Imran holds rally at Minar-i-Pakistan despite threats
   Date :27-Mar-2023

Minar-i-Pakistan  
 
 
By M Zulqernain
LAHORE, 
 
PAKISTAN’S ousted Prime Minister Imran Khan held a massive rally here on Sunday and presented his party’s 10-point roadmap for the cash-strapped country’s economic recovery, including sops for the diaspora. Khan, who is facing threats to his life, addressed the rally from a bullet-proof glass. A large number of women also gathered at the historic park. Addressing the public rally at Minar-i-Pakistan in the early hours of Sunday, the Pakistan Tehreek-e-Insaf (PTI) chairman challenged the country’s ruling party to put forward a plan to rescue Pakistan from the many crises it finds itself mired in.
“I challenge that the incumbent rulers don’t have the ability or the intention [to save the country],” he said. Khan, 70, said he would happily step aside if the establishment tells him they have a plan. “I know what the programme is…there is no programme,” he was quoted as saying by the Dawn newspaper. Announcing the 10-point programme, Khan said that overseas Pakistanis will be motivated to invest in Pakistan to attract foreign direct investments to avoid going to the IMF again and again. “We will facilitate all those who would export and bring dollars into the country,” he added.
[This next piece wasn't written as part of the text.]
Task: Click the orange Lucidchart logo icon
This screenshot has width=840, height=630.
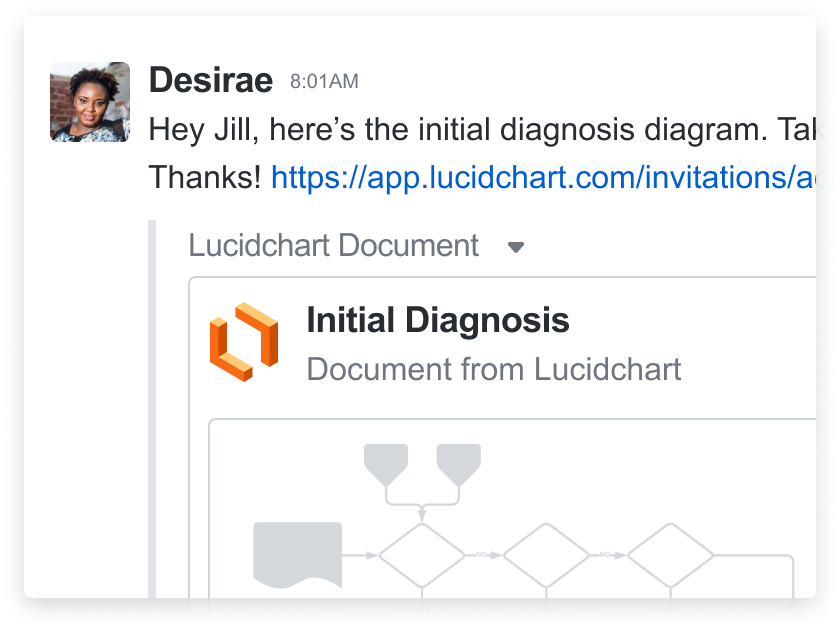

Pakistan, which is in dire need of funds as it battles a wrenching economic crisis, has received economic assistance from the IMF in the past. The country is in discussions with global lender to resume its loan programme. Khan asserted that the country needs to take difficult decisions to improve its tax collections and exports. “A major surgery is needed to put our house in order. Overseas Pakistanis will bring their dollars to the country provided they are given incentives,” he said, adding that only 2.5 million Pakistanis out of 220 million pay taxes. “There is a need to increase the tax base to achieve progress,” he said and also proposed giving loans to young people to start businesses and reviving the mortgage scheme.